• [REQUIRED TASK]:
Rewrite all of the records, putting "Which spot should I click to:" in place of every "Where should I click to:" and changing nothing else. Omit the pictures from your answer.

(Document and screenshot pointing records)
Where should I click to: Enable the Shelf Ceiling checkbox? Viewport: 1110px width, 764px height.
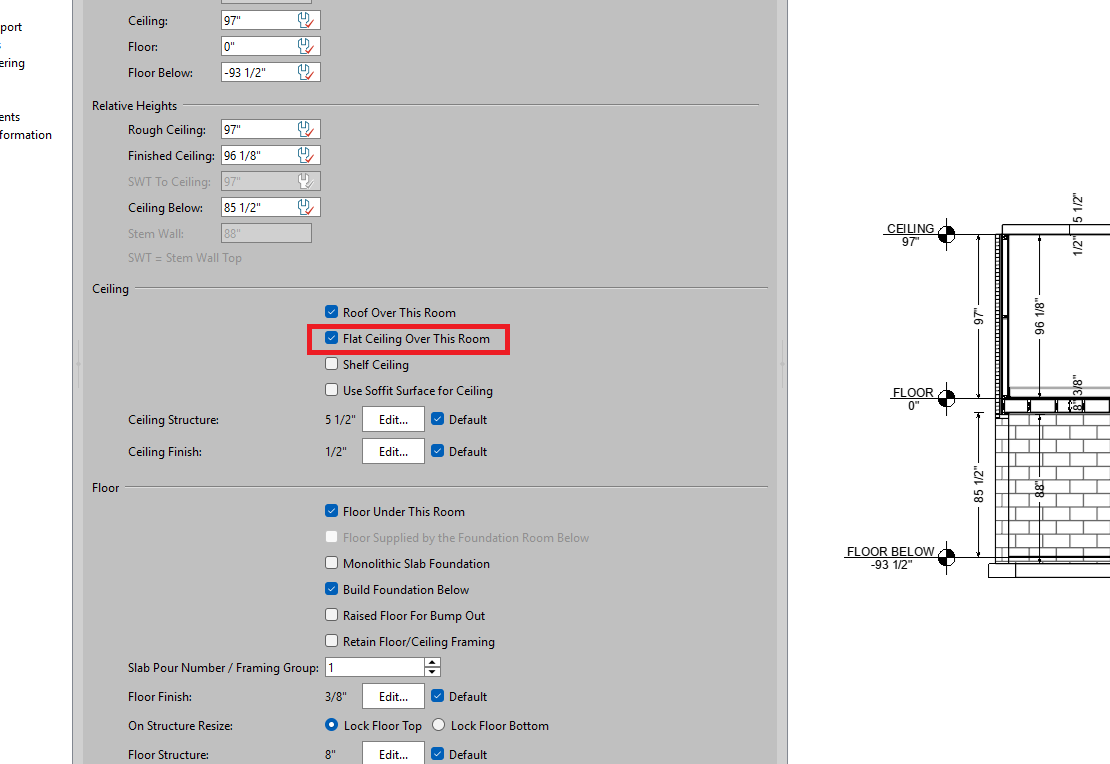tap(332, 365)
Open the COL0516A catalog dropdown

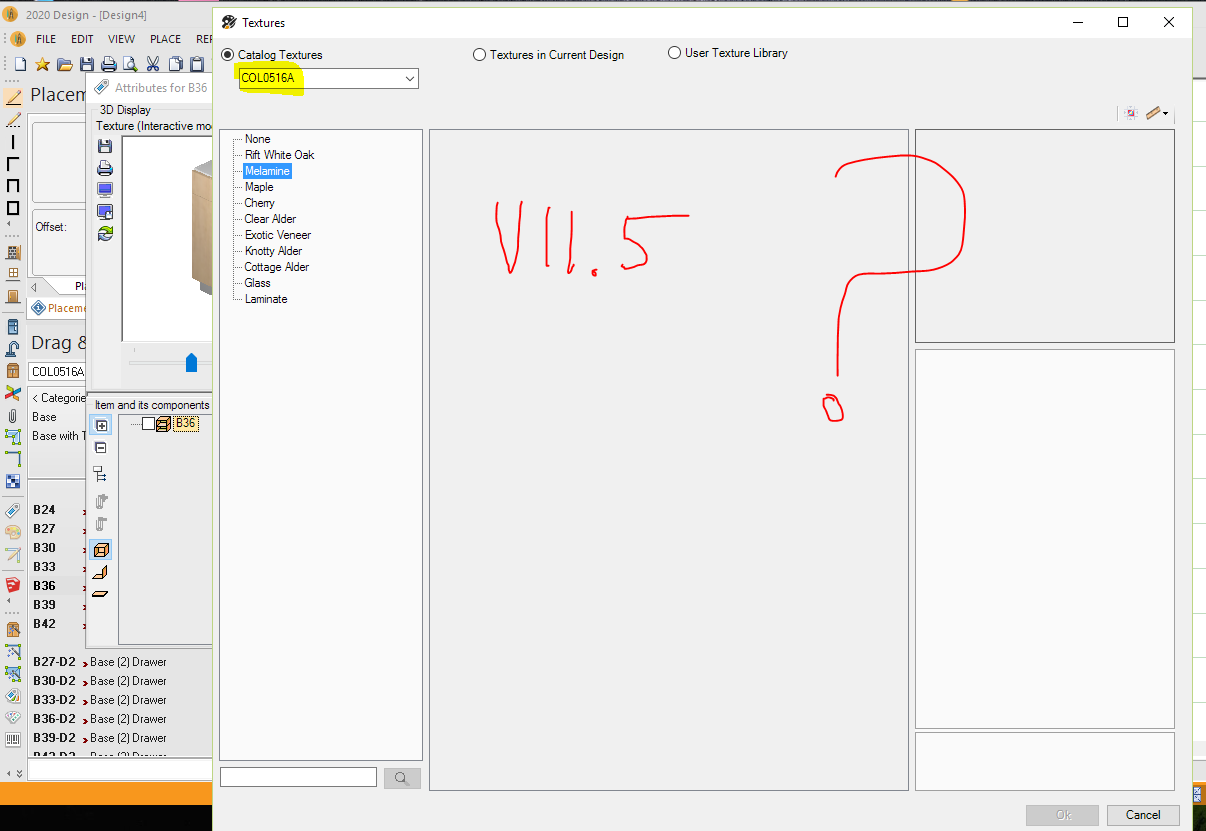(x=410, y=79)
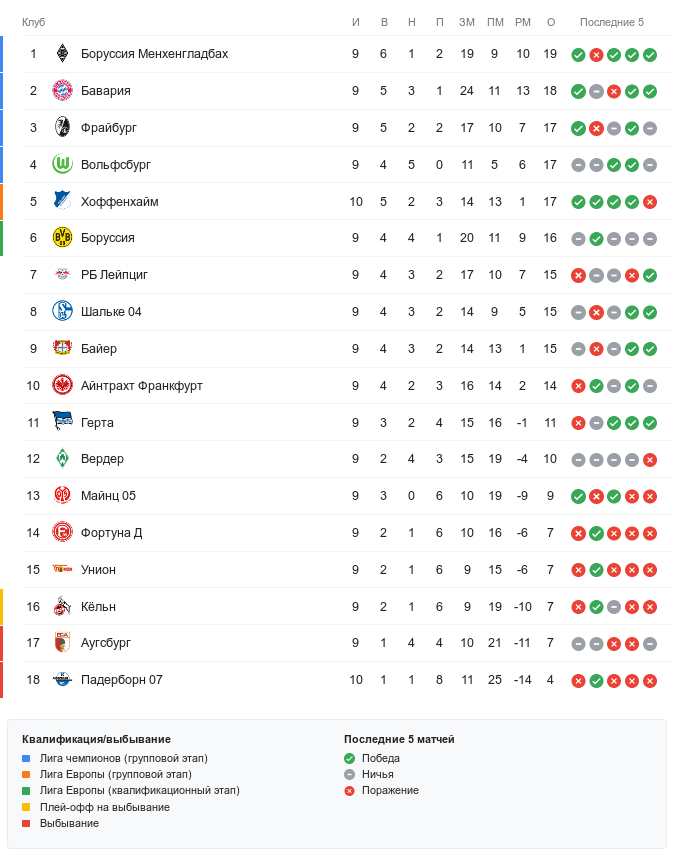Image resolution: width=673 pixels, height=856 pixels.
Task: Click Хоффенхайм's most recent loss icon
Action: [650, 202]
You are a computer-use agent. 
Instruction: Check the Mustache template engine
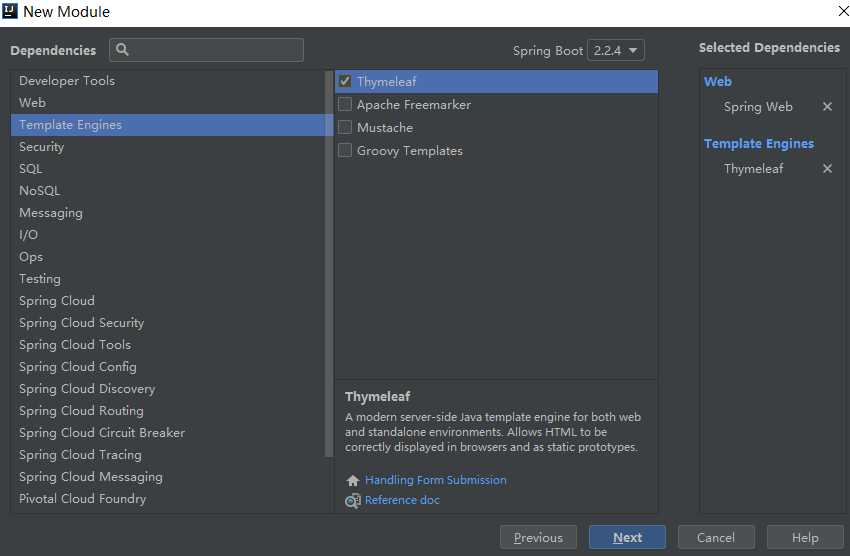click(345, 128)

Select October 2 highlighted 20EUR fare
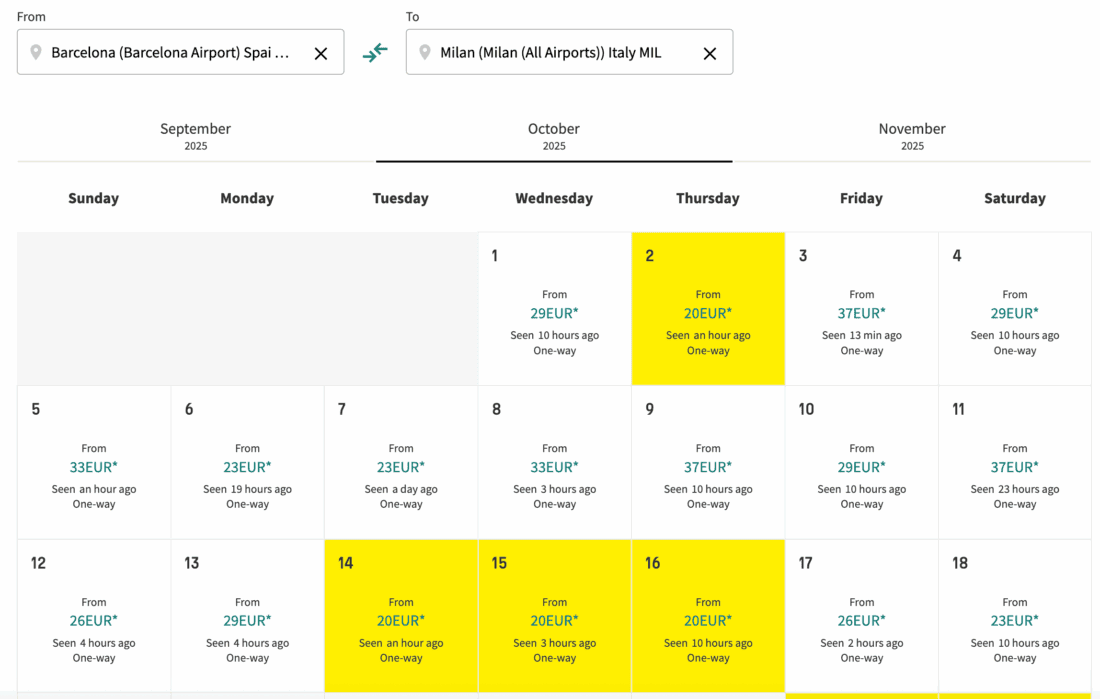(x=708, y=313)
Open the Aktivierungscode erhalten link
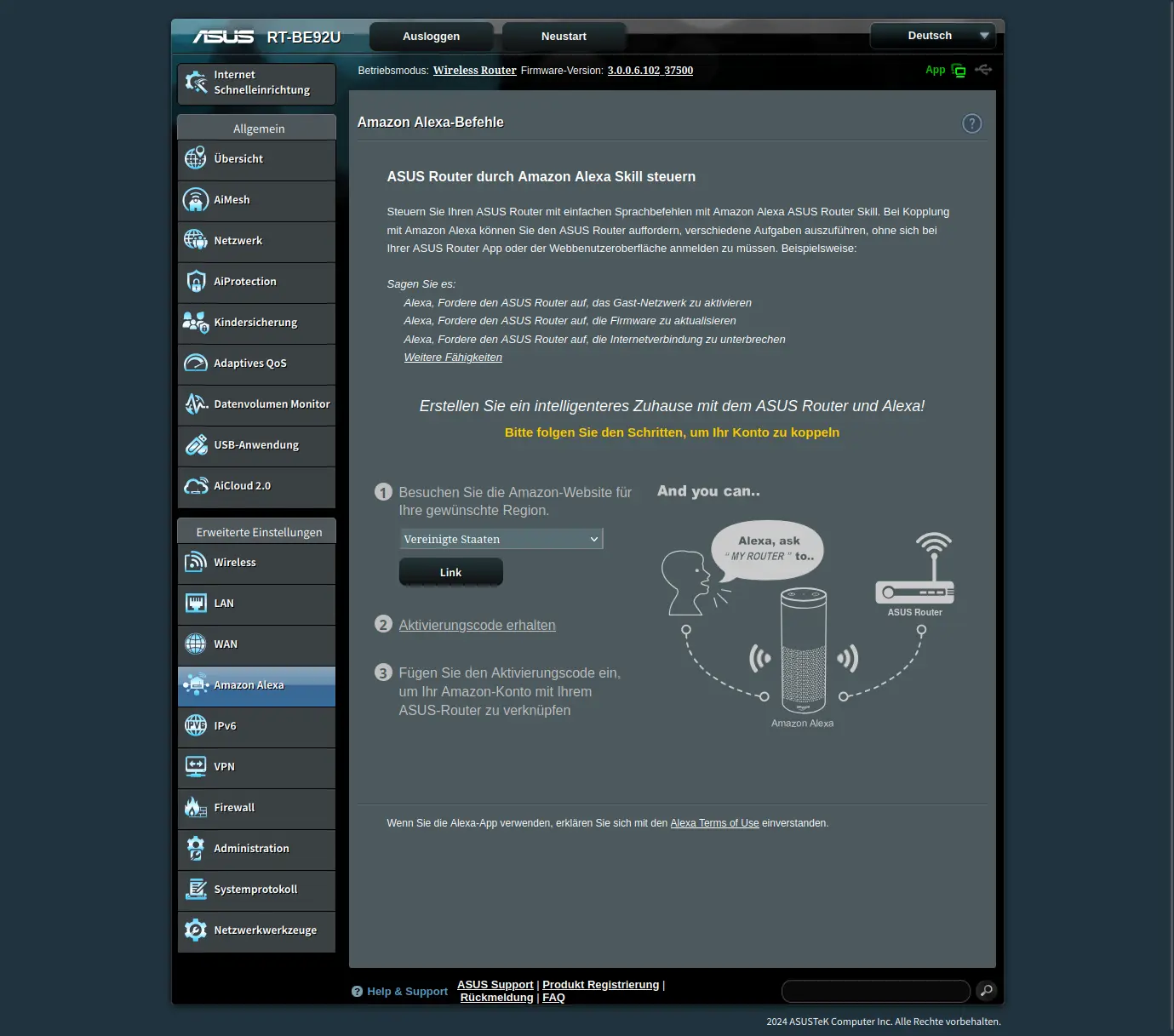This screenshot has width=1174, height=1036. coord(477,625)
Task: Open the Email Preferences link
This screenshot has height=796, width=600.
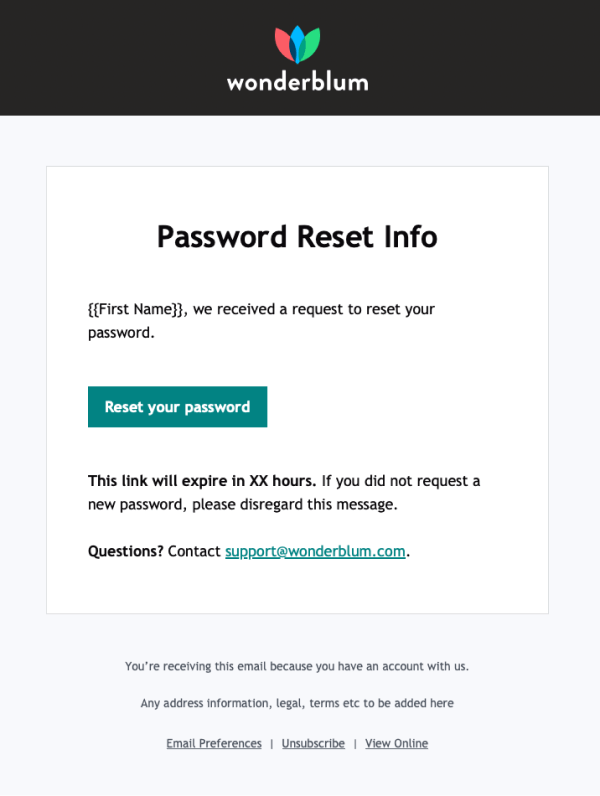Action: point(214,743)
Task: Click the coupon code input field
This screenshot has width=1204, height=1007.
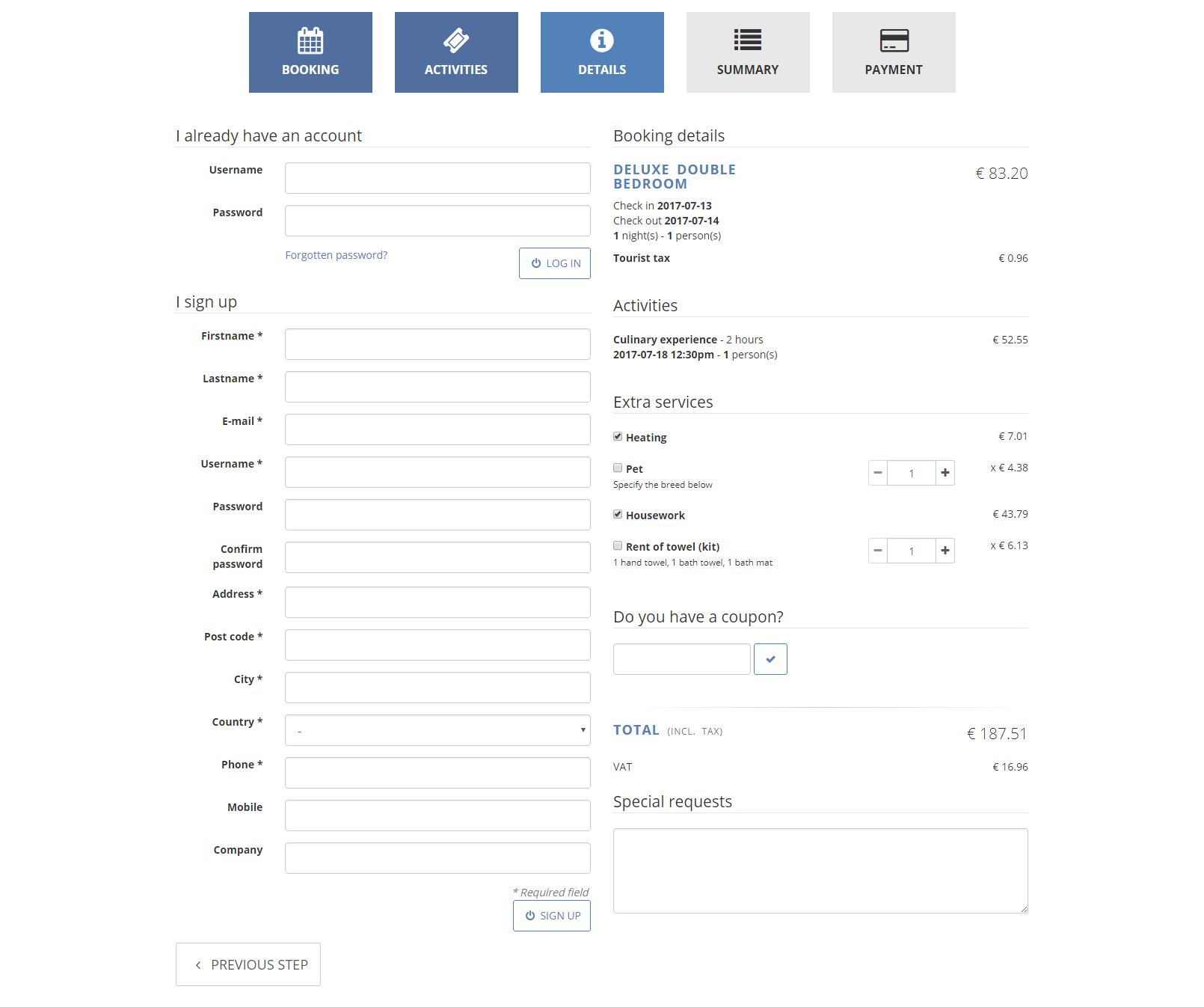Action: (x=681, y=659)
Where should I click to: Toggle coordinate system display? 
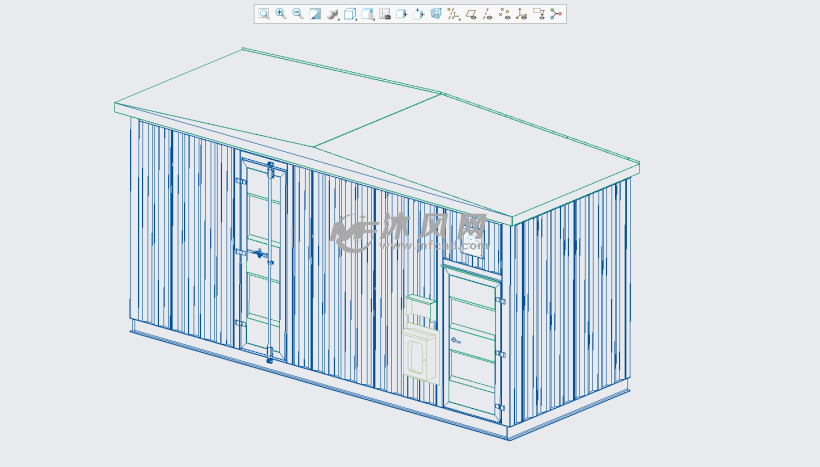coord(521,14)
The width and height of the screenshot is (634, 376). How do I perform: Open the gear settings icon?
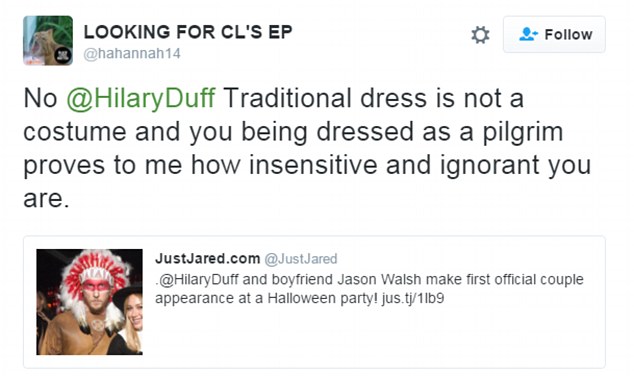[480, 35]
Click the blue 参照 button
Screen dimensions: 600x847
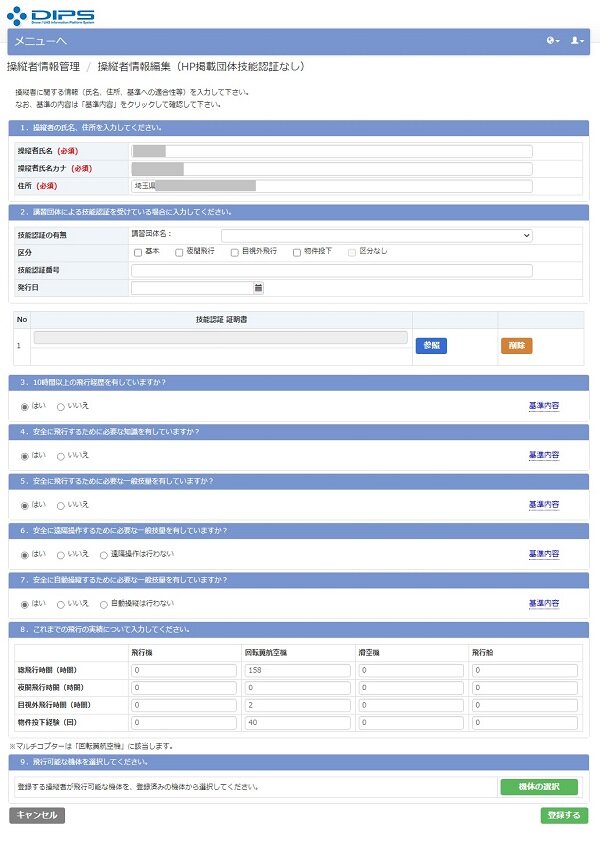431,346
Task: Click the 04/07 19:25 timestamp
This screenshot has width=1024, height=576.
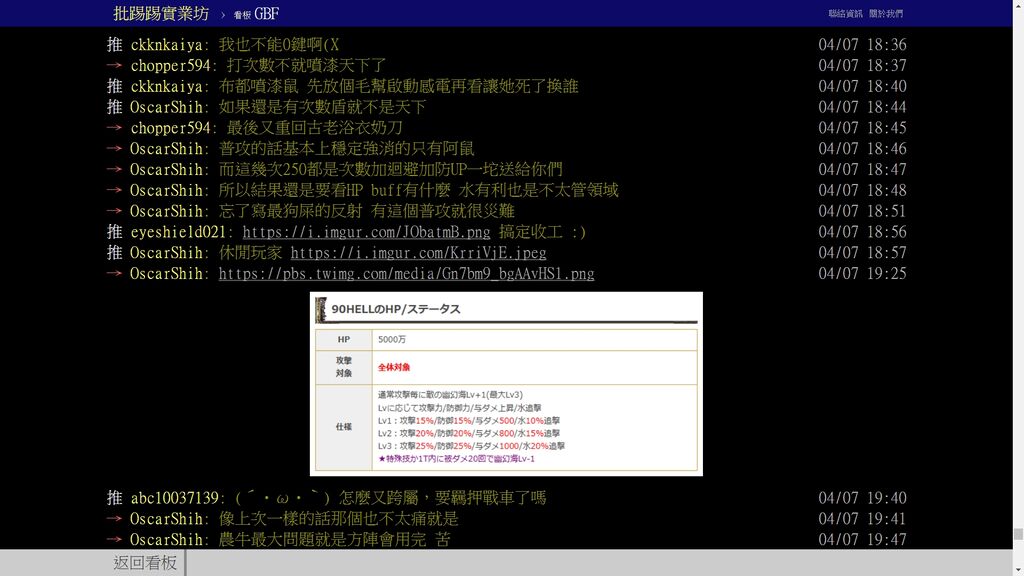Action: coord(862,274)
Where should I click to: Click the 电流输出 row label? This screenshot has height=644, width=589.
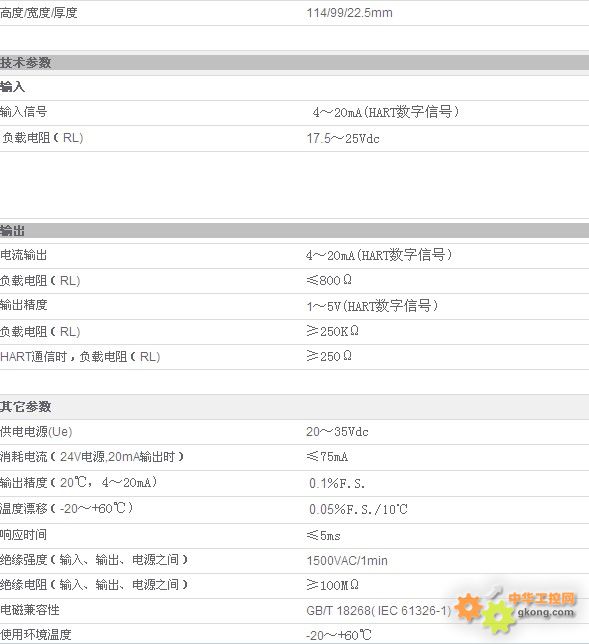click(23, 255)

• [WRITTEN RESPONSE]:
Which spot should I click to: Enable the Shelf Ceiling checkbox? Viewport: 1110px width, 764px height.
tap(332, 365)
Open the COL0516A catalog dropdown

(x=410, y=79)
Image resolution: width=673 pixels, height=856 pixels.
Task: Click Хоффенхайм's most recent loss icon
Action: [650, 202]
You are a computer-use agent. 
Instruction: Check the Mustache template engine
click(345, 128)

Select October 2 highlighted 20EUR fare
(x=708, y=313)
Open the Aktivierungscode erhalten link
This screenshot has width=1174, height=1036. coord(477,625)
Task: Open the Email Preferences link
This screenshot has height=796, width=600.
Action: point(214,743)
Task: Click the coupon code input field
This screenshot has width=1204, height=1007.
Action: (x=681, y=659)
Which spot should I click to: Toggle coordinate system display? 
coord(521,14)
The width and height of the screenshot is (634, 376). How do I perform: Open the gear settings icon?
[480, 35]
Click the blue 参照 button
Screen dimensions: 600x847
431,346
Task: Click the 04/07 19:25 timestamp
This screenshot has width=1024, height=576.
Action: coord(862,274)
Which spot should I click to: Click the 电流输出 row label? This screenshot has height=644, width=589.
click(23, 255)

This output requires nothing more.